Many residents of Takasaki, Gunma Prefecture, responded coolly Thursday to news that Nakasone was resisting calls from the Liberal Democratic Party to make way for younger lawmakers.

The LDP veteran has rejected Koizumi’s request to abandon his plans to run in the Nov. 9 general election.

While one 54-year-old company employee in Takashi said he respected Nakasone for the great contribution he has made, he pointed out that “every person has to make a proper departure.”

“He should follow the example of Senichi Hoshino, the manager of the Hanshin Tigers (baseball team), who (recently) announced his coming resignation in a neat fashion,” the man said. “I hope he doesn’t try to run in a single-seat constituency.”

A 33-year-old housewife in the city was similarly unsympathetic.

“It’s not the place for a politician molded in the old style, and he should step aside for those who are coming up,” she said.

An influential member of the prefectural assembly who is close to Nakasone did not welcome the possibility of him seeking a 21st Diet term. He said it would not be fitting of the former prime minister to “leave a stain” on his career.

According to staff at Nakasone’s local office, senior representatives of his support groups will meet with the former prime minister within the next few days to discuss the situation.

Residents of Fukuyama, Hiroshima Prefecture, meanwhile had mixed feelings over the political retirement of their favorite son, former Prime Minister Kiichi Miyazawa, who agreed to voluntary abandon plans to run in the election.

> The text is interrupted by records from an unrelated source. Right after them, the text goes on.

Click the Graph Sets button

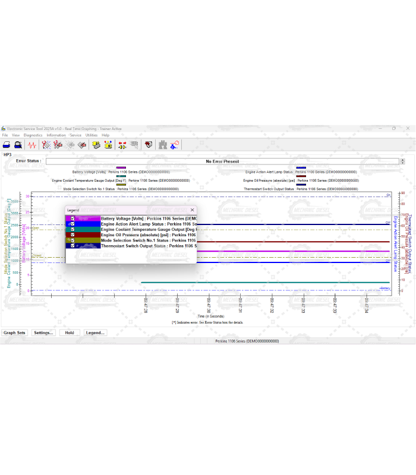(14, 333)
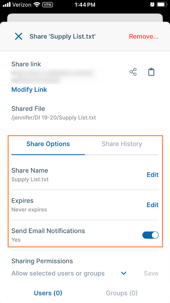The width and height of the screenshot is (170, 303).
Task: Switch to the Share History tab
Action: 122,144
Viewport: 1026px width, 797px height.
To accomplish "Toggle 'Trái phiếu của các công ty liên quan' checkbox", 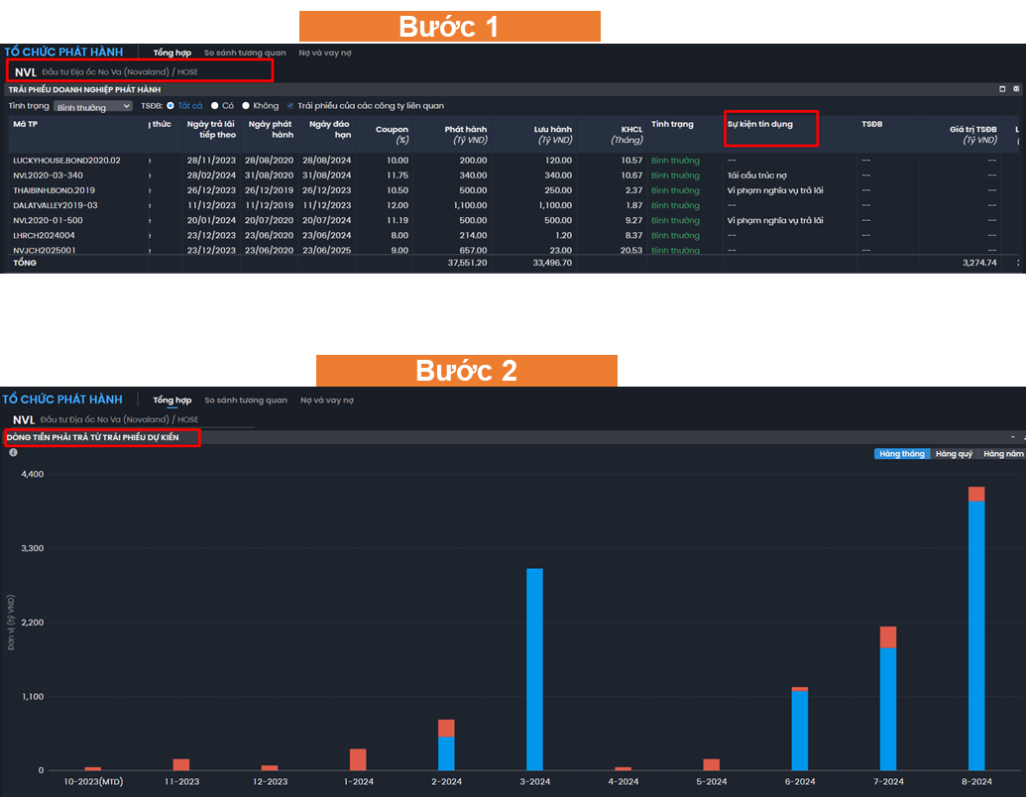I will point(290,106).
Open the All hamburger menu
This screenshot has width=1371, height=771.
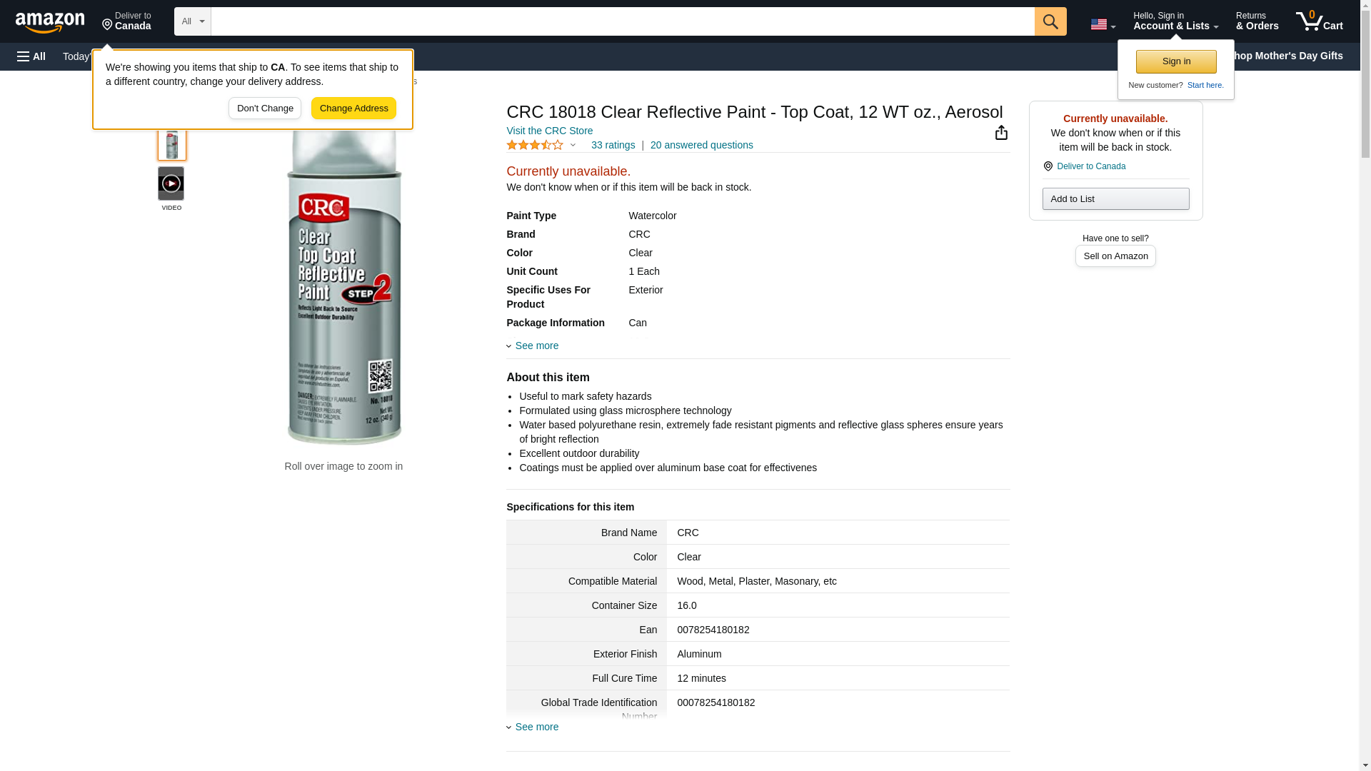pos(31,56)
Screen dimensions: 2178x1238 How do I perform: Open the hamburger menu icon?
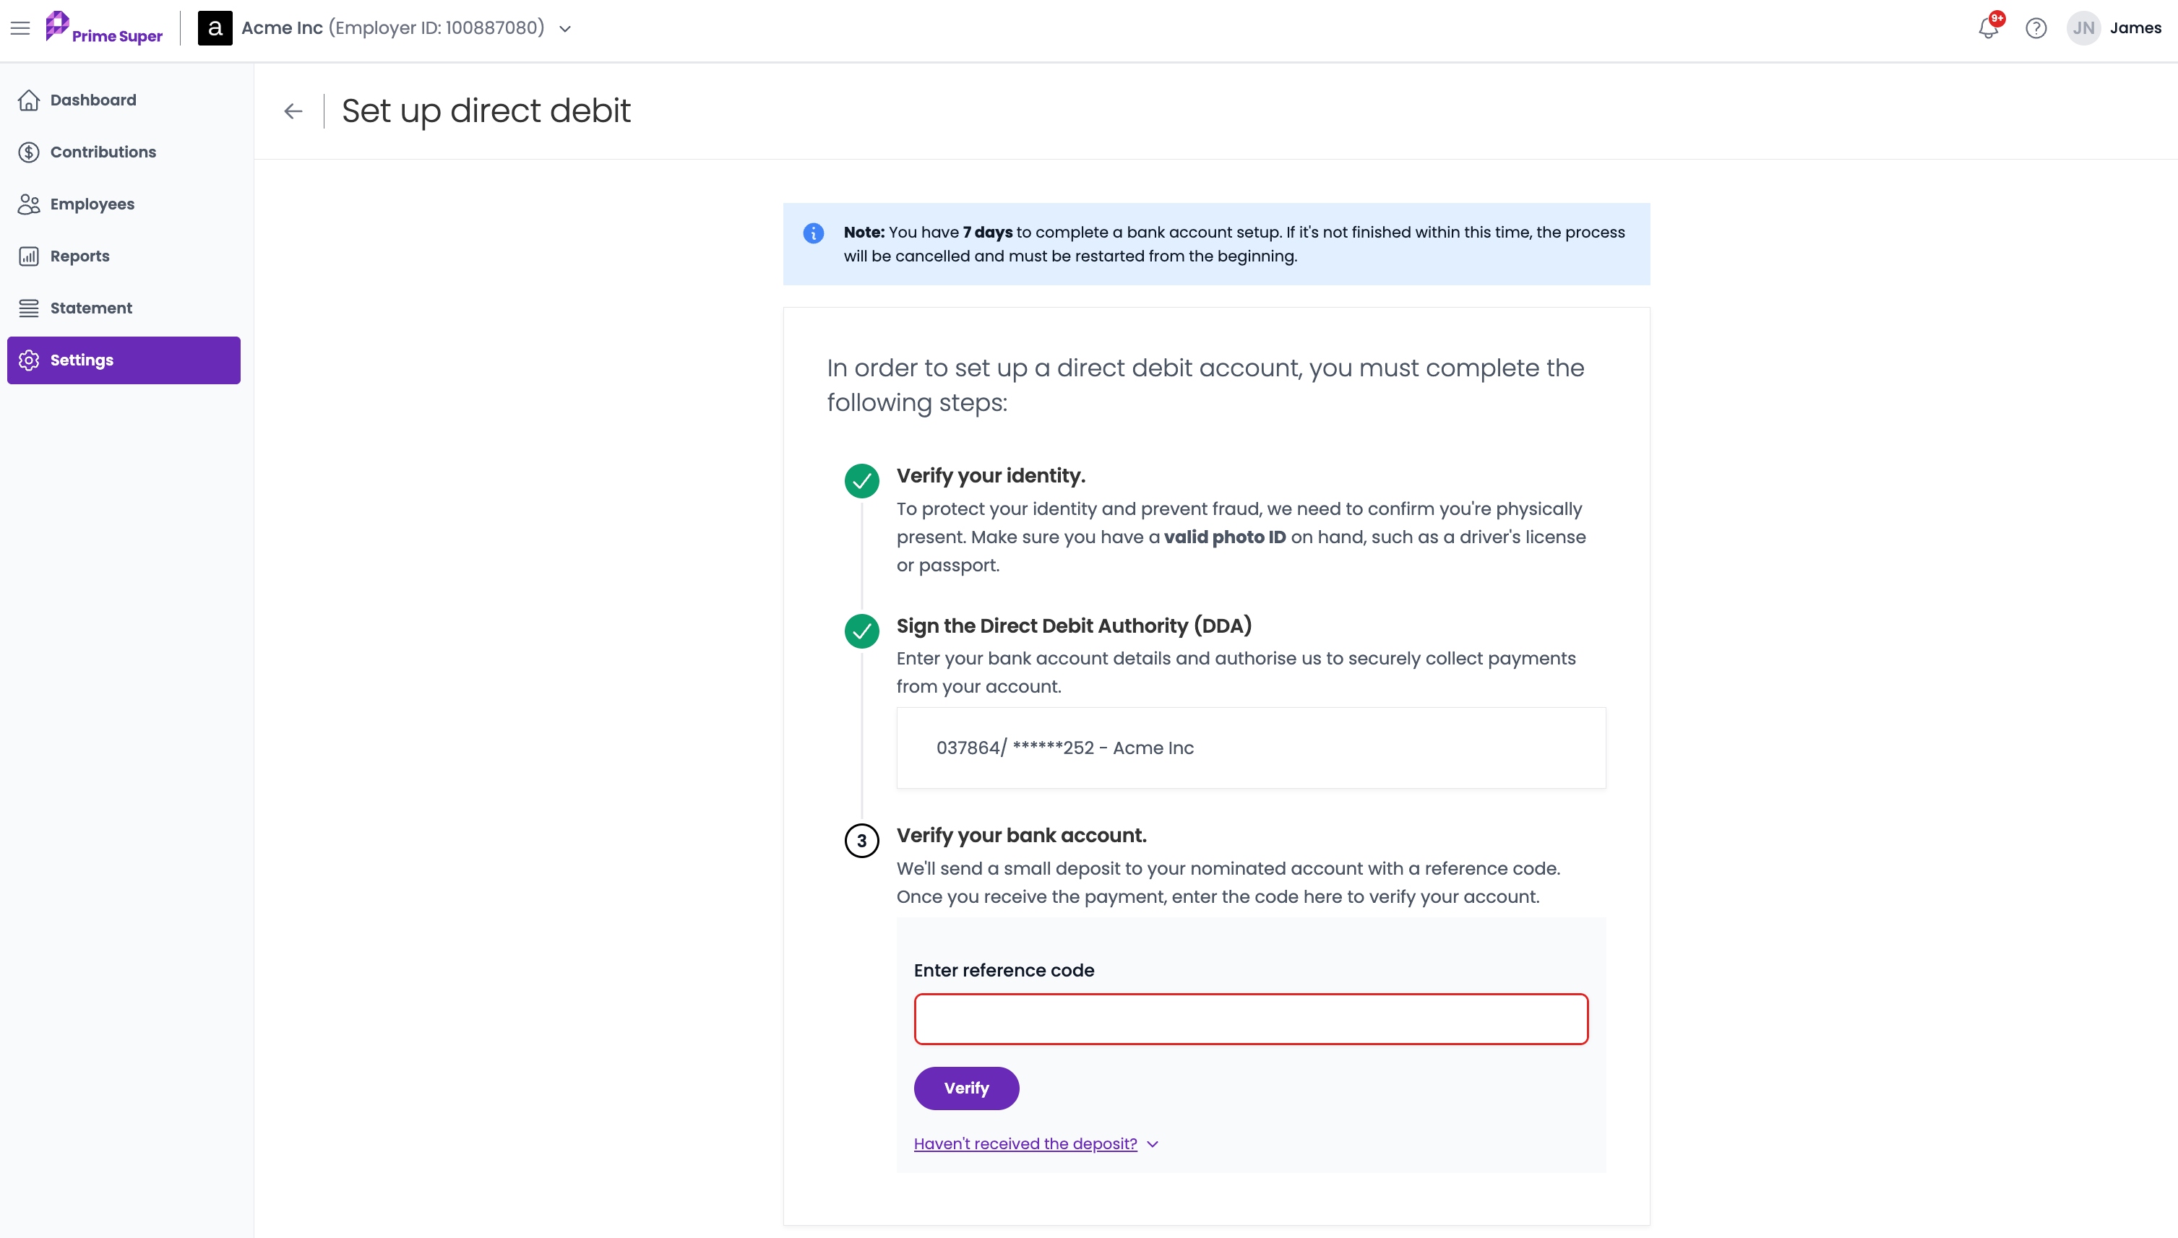point(20,28)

“Because younger people are on the rise, it’s important to follow the set rules,” said a 63-year-old man who has been a longtime supporter of Miyazawa, 84.

But Shinya Okuhara, secretary general of the LDP’s Hiroshima chapter, said that while he respects Miyazawa’s grave decision, it was deeply regrettable because he was the pride of Hiroshima Prefecture.

Miyazawa’s nephew, Yoichi Miyazawa, is planning to run in the prefecture’s No. 7 electoral district, and his supporters were at a loss over how to gauge the effect on his campaign of the elder Miyazawa’s retirement.